I noticed a pattern: on average, below half a mile elevation (2,640 feet), no real snow or ice concerns. North faces always had more than south, so dirt and gravel might carry higher on south sides, while north encountered it lower. Depending on face perpendicularity, differences exaggerated. Some call this relating to nature; I see it as common sense we all have but rarely use. A key travel insight: groups bring radio chatter, vehicle spacing, stop coordination for food or camp - cluttering an immersive journey. I’m not negative on groups, but reinforcing our instinct to travel alone, immersing in the natural world.
Traveling over Bald Mountain north of Hot Springs, NC, felt like ascending into another season. The Forest Service road climbed the north face, hard-packed and ice-glazed, demanding patience with each turn. Towering rhododendrons closed in, forming a glossy green tunnel unreal against frozen brown earth. The contrast struck - vivid life in winter’s dead, ancient shrubs defiant amid ice, shadow, cold. Air hushed and heavy, tires spinning softly upward, it felt like passing through hidden sacred space, a corridor where winter loosened grip enough for green to endure.

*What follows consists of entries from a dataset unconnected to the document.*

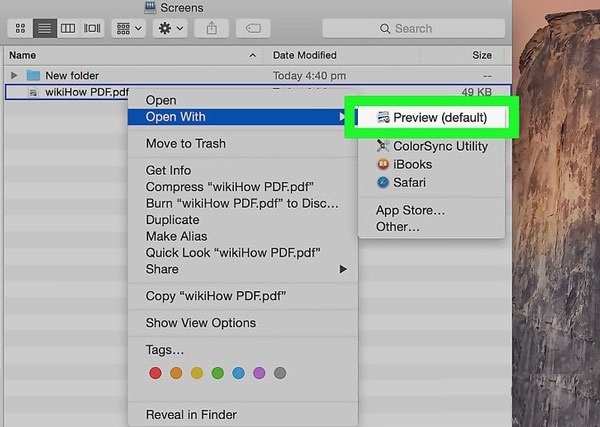Image resolution: width=600 pixels, height=427 pixels.
Task: Open the Action gear dropdown menu
Action: point(171,29)
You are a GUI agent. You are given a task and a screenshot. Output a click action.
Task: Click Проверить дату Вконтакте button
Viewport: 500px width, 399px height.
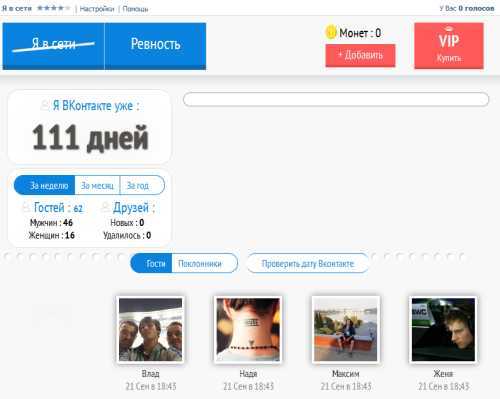click(x=308, y=263)
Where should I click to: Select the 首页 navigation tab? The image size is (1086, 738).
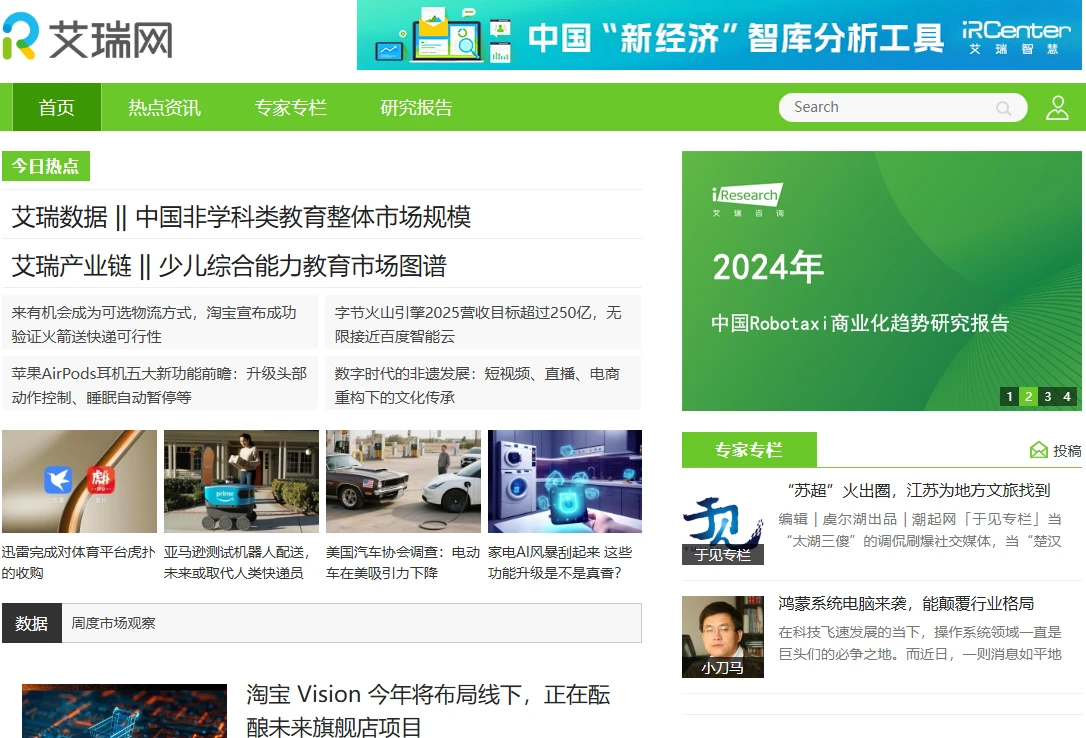tap(57, 108)
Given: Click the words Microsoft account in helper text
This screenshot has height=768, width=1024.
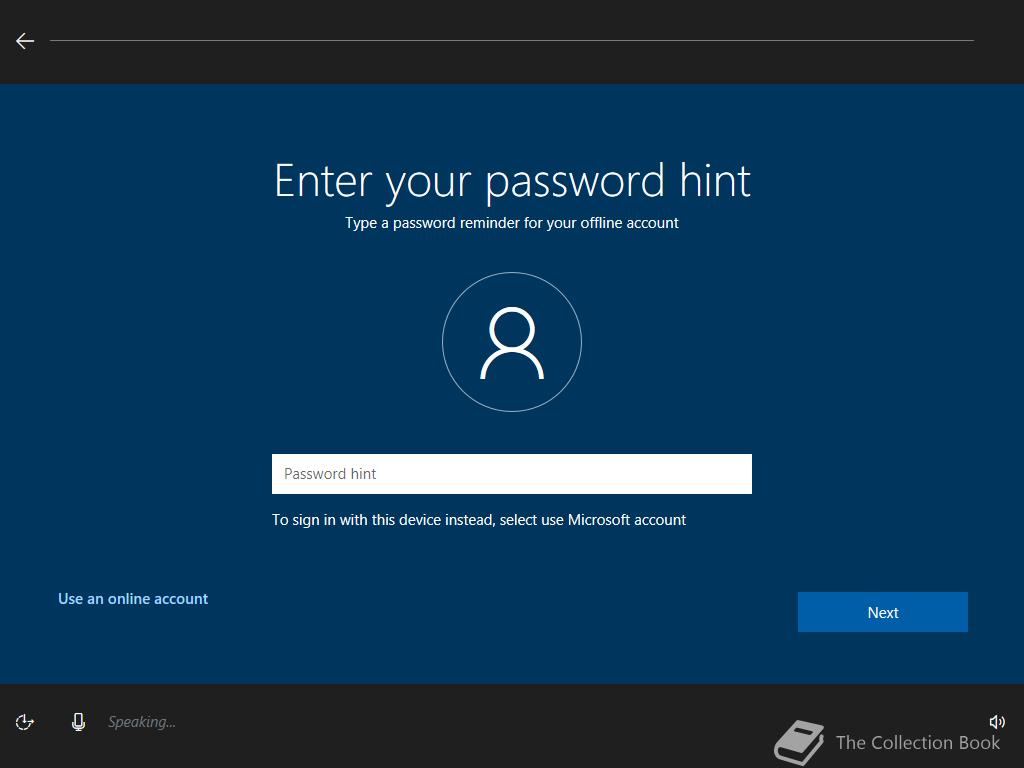Looking at the screenshot, I should click(x=627, y=520).
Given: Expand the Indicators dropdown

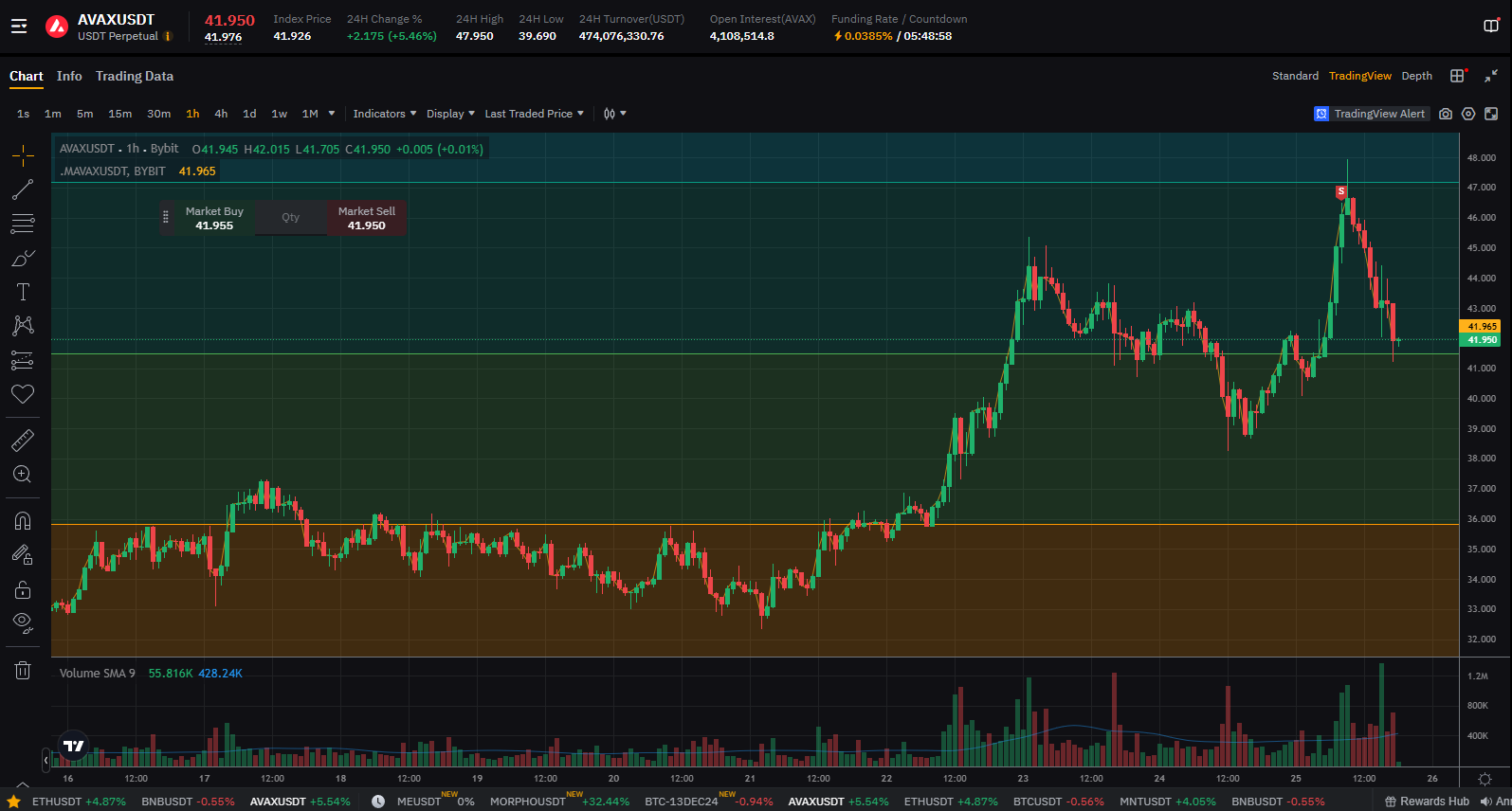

At its core, "The Winners" reflects Kipling’s belief that progress and strength forge in solitude, not crowds. The line “He travels the fastest who travels alone” echoed as I rested by a creek, tracing gnarled roots gripping earth. That mirrored my path - years of solitary work, including jumps from helicopters into dark ocean, aircraft fading so I worked undisturbed. Kipling’s poem isn’t lonely; it’s resolute, arguing we must learn aloneness without diminishment, act decisively sans reassurance, stand firm when noise fades and responsibility remains.
I found myself beside Paint Creek again, picking across rough slick stones, cold seeping through boots as I paused to absorb it. Across a wide, slow bend of partially frozen water, a waterfall whispered and thundered, forty feet away yet another world. Air crisp and clean, pine-scented, softened by canopy light, grounded by stone’s bite. The sound - steady, alive, magnificent - no recording captures without losing soul. Sitting there, I wished to hand it to you like warm coffee on cold morning. Instead: this weekend, explore. Even briefly, map a forest, park, wildlife area - federal, state, local. Your current vehicle is right. Join birds, fish, quiet woods watchers; immerse in the world our Father created for enjoyment. Happy trails.